Insights with Mulberries
As the mother of two young boys, I have my share of regrets, but there is one parenting achievement on which I look back with unqualified satisfaction: My second son’s first food other than breastmilk was a sun-warmed mulberry transferred straight from the tree into his mouth. Part of my satisfaction is simple — mulberries are delicious. The other part is wrapped up in hope. Foraging has helped me understand my place and everything that affects it. In that first wild bite, I see the seeds of my son’s own understanding of the world.
We were with my husband and our older son at our favorite spot for mulberry picking, a small prairie preserve across the road from the Rock River in northern Illinois. The prairie is encircled by a wide mowed path, with a fence around the outside separating it from private land. Along this fence, rooted on the private side but arching onto the public, grow perhaps a dozen wild mulberry trees.
Pleasure of eating
I have read that native mulberries grow in this part of the country, but the trees surrounding the prairie belong to a species introduced from Asia, Morus alba, which has glossy leaves and masses of delicious, deep purple fruit. Every summer our family spends many mornings strolling along the mowed path between prairie flowers and shade trees, gorging ourselves on sweet sticky fruit until our hands and lips are hopelessly stained.
My younger son was around six months old when we brought him there for the first time. Before he had even swallowed the berry in his mouth, he was reaching out his fat little hand for more. His first bite of solid food introduced him to the true pleasure of eating — not simply as a mechanical process but as a social and natural experience that connects us to one another and the world. And yet “pleasure” is too simple a description that this heightened awareness of connection brings. Our web is no unsullied paradise, and so there is fear, too, and sorrow, and a sense of responsibility to somehow make it better.
This summer, we went again to our favorite tree line. It was later in the season, which around here usually lasts from June through mid-July, and the mulberry trees were interspersed with frothy clouds of sweet-smelling elderflower. Songbirds and monarchs flitted among milkweed, echinacea, and yellow coneflowers. We discovered a thicket of black raspberries loaded with fruit the size of my thumb, and we added these to our plastic tubs to bring home for mixed-berry pie. In many ways, it was a perfect day.
But my enjoyment was shadowed by worry over an environmental disaster that had recently occurred not far from us. Twenty-eight miles upriver from our mulberry patch, the Chemtool lubricant factory also sits a mere thousand feet or so from the Rock River. In mid-June, this factory gained brief national notoriety when an explosion and massive fire threatened to send chemicals and heavy metals from the plant and firefighting effort into the air and river. The state attorney general is now suing the company for violating environmental regulations. At the time we didn’t know how severe the impacts might be, or how far downstream they might flow. So far, testing suggests they are localized, but this is only a temporary comfort.

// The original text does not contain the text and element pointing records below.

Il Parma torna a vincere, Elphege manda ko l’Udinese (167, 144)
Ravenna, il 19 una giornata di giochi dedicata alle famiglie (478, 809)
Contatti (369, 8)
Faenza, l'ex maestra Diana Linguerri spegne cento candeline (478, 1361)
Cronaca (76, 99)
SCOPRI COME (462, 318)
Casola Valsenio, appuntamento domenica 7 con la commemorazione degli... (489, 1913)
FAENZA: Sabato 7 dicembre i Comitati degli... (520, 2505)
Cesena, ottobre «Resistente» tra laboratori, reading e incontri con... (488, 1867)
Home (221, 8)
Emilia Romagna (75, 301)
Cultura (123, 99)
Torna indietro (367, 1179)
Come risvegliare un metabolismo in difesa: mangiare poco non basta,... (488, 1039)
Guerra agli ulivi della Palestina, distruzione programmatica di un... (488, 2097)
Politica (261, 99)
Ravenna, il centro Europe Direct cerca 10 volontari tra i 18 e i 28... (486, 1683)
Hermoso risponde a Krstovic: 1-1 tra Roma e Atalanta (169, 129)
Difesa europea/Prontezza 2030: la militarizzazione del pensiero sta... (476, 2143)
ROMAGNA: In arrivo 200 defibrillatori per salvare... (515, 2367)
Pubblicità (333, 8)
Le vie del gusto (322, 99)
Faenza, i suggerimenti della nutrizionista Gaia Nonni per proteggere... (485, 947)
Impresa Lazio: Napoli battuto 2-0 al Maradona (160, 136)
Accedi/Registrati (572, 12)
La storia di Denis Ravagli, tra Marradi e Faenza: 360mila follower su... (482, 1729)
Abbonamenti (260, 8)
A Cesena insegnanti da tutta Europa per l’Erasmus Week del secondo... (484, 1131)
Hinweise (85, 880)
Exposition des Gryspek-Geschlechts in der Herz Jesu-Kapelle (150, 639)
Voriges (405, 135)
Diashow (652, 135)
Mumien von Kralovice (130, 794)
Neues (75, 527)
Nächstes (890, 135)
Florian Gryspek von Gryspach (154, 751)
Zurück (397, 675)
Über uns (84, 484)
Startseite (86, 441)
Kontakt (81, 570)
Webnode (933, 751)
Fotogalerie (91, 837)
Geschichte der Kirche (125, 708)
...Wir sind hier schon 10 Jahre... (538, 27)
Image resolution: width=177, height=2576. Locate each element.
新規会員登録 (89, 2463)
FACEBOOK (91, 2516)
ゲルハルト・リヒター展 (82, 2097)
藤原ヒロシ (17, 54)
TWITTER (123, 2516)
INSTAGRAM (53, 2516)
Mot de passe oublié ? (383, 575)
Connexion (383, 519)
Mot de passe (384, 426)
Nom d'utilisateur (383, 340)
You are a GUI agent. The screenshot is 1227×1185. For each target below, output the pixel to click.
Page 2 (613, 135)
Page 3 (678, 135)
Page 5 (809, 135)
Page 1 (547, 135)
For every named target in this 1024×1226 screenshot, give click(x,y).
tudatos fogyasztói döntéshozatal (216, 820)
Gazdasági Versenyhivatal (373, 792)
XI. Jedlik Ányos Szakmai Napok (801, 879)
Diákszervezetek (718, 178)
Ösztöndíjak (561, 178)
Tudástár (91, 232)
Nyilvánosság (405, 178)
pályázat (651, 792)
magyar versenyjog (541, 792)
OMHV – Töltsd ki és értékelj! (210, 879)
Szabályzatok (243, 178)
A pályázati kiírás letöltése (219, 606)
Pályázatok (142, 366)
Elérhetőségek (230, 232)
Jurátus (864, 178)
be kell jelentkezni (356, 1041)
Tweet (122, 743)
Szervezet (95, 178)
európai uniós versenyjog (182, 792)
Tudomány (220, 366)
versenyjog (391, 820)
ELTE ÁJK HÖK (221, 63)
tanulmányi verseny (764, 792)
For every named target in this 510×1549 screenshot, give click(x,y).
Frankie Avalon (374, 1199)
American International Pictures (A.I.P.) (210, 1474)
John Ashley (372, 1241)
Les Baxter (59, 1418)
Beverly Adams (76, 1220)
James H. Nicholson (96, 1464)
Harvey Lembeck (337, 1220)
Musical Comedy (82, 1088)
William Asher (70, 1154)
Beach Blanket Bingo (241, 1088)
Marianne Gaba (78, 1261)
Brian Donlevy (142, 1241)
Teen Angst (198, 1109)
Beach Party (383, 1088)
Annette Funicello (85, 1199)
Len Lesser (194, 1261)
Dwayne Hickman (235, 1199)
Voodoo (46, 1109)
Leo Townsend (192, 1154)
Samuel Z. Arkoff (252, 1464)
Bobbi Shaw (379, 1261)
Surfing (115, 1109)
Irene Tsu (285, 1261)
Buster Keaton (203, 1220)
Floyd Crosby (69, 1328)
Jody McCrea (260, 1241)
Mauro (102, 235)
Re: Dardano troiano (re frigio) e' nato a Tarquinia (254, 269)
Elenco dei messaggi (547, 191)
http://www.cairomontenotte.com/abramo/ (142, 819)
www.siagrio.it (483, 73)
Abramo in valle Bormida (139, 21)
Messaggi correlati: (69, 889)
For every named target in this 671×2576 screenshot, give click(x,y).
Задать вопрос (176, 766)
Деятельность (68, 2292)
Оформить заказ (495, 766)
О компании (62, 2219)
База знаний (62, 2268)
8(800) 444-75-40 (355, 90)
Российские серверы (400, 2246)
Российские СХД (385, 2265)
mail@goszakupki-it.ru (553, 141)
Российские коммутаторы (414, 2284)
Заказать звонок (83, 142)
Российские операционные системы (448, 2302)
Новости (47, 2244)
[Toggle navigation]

The land has a limited capacity to buffer us from societal madness; in time, industry’s offenses impact even the most secluded glades and meadows. Foraging makes me more aware of this interconnectedness, because in nourishing my family directly from the land, I have made us vulnerable to whatever harm it suffers. It is impossible to maintain the illusion of separation from the natural world that the industrial food system offers.
Food systems & nature
I remember the moment I first became aware of this vulnerability. I was in Fukushima Prefecture not long after the triple nuclear meltdown there, reporting on the impacts of fallout on forest ecosystems. I had been speaking with scientists and officials working on remediation plans, but also with rural people mourning the loss of their ability to gather mushrooms and other wild foods in the forests. Driving through the mountains between interviews one day, I stopped my car by the side of the road. As I watched a hawk soar over a tangle of grasses and trees, a kind of horror gripped me. I felt as if the paths by which radionuclides permeate the environment had been drawn over the landscape with a bright red marker. I saw the contaminants moving inexorably from grass seed to mouse to hawk, and I understood the futility of government plans to superficially “cleanse” them from the forest floor.
Among all the people I interviewed for that project, those who fed themselves from the forest seemed to grasp the gravity of their situation most clearly, because only they were fully awake to their place in the web of connections. Ten years later and halfway around the world, I, too, am eating from the place where I live, with all the joy and vulnerability that brings. It has taken me four decades to open my eyes; my hope is that with enough mulberries, my sons might wake up a little faster.
Key Takeaways
- Mulberries as a wellbeing metaphor.
- Nature and food systems are one.
- Eat more diverse and nutritious food.